Mumbai: Indian electrical equipment makers are set to return to the 15%-plus growth path this year and next on capex spending by state firms, although more competition will lead to pricing pressures, officials say.
The sector grew a record 22% in FY07 before slipping to as low as 2.73% in FY09 amid an economic slowdown and recovering to 11.25% in FY10, data from the Electrical and Electronics Manufacturers’ Association (IEEMA) showed.
The growth is typically seen in the last two-three years of each five-year plan cycle and a key factor, analysts and officials say, is the sudden spurt in orders from state utilities which try to spend their allocation in the plan.
“Now that we are in the second half of the 11th five year plan, lot of projects would be in the process of completion, so obviously...momentum will continue,” said Rajesh Jain, chairman of transformer maker Emco Ltd and past IEEMA president.
The last five-year plan ended in 2007, the year of record growth, and the current plan ends in 2012.

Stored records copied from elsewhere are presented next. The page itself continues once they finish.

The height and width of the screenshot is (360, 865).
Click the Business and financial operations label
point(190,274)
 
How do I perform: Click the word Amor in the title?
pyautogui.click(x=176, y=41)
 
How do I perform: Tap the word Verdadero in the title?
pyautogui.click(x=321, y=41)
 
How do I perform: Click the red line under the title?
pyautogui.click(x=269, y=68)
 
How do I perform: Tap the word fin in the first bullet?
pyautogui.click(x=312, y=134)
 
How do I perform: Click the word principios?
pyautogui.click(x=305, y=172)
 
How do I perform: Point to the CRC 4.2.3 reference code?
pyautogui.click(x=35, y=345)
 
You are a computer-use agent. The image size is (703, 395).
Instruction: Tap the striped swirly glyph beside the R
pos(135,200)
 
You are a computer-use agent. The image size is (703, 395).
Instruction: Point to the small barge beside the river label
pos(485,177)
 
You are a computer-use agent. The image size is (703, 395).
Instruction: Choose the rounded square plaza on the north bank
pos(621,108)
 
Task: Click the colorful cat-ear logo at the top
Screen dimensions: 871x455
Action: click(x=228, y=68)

The industry may grow 15% this year and could surpass the record 22% growth in the next financial year, S P More, director general of IEEMA, which represents makers of high-voltage transformers and sub-stations as well as low-voltage cables and switchgears, said.
Power Grid Corp, the state-run firm that transmits about 45% of country’s power, plans to spend about Rs15,000 crore in capex in FY11 and FY12 each, boosting overall order inflows for the players, analysts said.
However, with stiff competition, including players from South Korea and China, margins may be squeezed, they added.
“As the high voltage segment is taking off and the fact that there are more mouths to feed now..., individual company growth rate will differ,” a Mumbai-based analyst with a foreign brokerage said, predicting a 20% growth rate for the industry going forward.
Firms like Crompton Greaves, ABB Ltd, Areva T&D India, Siemens will fight out with overseas firms like TBEA Co and Hyosung to corner more and more orders in FY11.
But, product prices are already falling, highlighting the pressure on firms. High voltage transmission equipment prices have already declined by 20-25% from 2008 levels while distribution equipment prices have corrected 25-30%, BNP Paribas said in a note.
“We see no recovery in T&D prices over the near term. Also, given the entry of several new players in substation EPC (engineering, procurement, construction) business, we believe margins can remain at 6-9%” versus an average of 9-11%, BNP Paribas analyst Lakshminarayana Ganti said in a note.
Industry insiders support analysts’ view that there will be margin pressure going ahead.
“Next 12 months, I feel there will be some dip in EBIDTA margins,” Emco’s Jain said.